RFR: 8371637: allocateNativeInternal sometimes return incorrectly aligned memory
Jorn Vernee
jvernee at openjdk.org
Tue Nov 11 15:35:18 UTC 2025
On Tue, 11 Nov 2025 14:11:28 GMT, Harald Eilertsen <haraldei at openjdk.org> wrote:
> `jdk.internal.foreign.SegmentFactories::allocateNativeInternal` assumes that the underlying implementation of malloc aligns allocations on 16 byte boundaries for 64 bit platforms, and 8 byte boundaries on 32 bit platforms.
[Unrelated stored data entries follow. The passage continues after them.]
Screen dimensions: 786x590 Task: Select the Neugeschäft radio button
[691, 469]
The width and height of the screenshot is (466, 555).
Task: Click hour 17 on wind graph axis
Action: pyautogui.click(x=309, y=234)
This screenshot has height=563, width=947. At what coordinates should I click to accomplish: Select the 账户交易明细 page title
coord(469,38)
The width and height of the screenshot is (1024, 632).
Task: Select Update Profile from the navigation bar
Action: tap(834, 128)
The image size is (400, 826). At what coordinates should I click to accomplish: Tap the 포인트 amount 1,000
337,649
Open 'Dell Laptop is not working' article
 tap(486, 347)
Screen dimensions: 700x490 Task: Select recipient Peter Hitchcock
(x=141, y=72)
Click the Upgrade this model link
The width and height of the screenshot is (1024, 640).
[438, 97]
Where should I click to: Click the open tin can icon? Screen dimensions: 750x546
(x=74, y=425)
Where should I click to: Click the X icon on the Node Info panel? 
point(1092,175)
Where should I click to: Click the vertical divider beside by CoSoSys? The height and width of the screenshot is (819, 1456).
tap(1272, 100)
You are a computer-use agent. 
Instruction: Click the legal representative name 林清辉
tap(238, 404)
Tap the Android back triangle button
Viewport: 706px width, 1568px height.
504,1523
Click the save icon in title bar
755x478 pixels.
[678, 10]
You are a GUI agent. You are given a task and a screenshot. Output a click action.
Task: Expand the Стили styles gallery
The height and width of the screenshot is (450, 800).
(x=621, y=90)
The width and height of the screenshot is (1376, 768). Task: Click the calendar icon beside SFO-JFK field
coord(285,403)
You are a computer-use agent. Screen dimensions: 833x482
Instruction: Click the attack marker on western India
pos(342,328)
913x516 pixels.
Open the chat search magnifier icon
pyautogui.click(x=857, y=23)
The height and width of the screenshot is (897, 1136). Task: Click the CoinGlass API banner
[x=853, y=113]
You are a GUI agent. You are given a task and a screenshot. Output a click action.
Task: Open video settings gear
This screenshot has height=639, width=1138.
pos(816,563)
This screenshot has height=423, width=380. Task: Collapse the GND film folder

So for any allocation where the requested alignment is less than or equal to this default alignment it makes no adjustment.
>
> However, this assumption does not hold for all allocators. Specifically jemallc, used by libc on FreeBSD will align small allocations on 8 or 4 byte boundaries, respectively. This causes allocateNativeInternal to sometimes return memory that is not properly aligned when the requested alignment is exactly 16 bytes.
>
> To make sure we honour the requested alignment when it exaclty matches the quantum as defined by MAX_MALLOC_ALIGN, this patch ensures that we adjust the alignment also in this case.
>
> This should make no difference for platforms where malloc allready aligns on the quantum, except for a few unnecessary trivial calculations.
>
> This work was sponsored by: The FreeBSD Foundation
Are you saying that jemalloc aligns allocations that are _exactly_ 16 bytes on an 8 byte boundary? How does this work when you want to allocate space for a single 16-byte size, 16-byte aligned value? (e.g. long double? I think FreeBSD uses the SysV ABI, right?)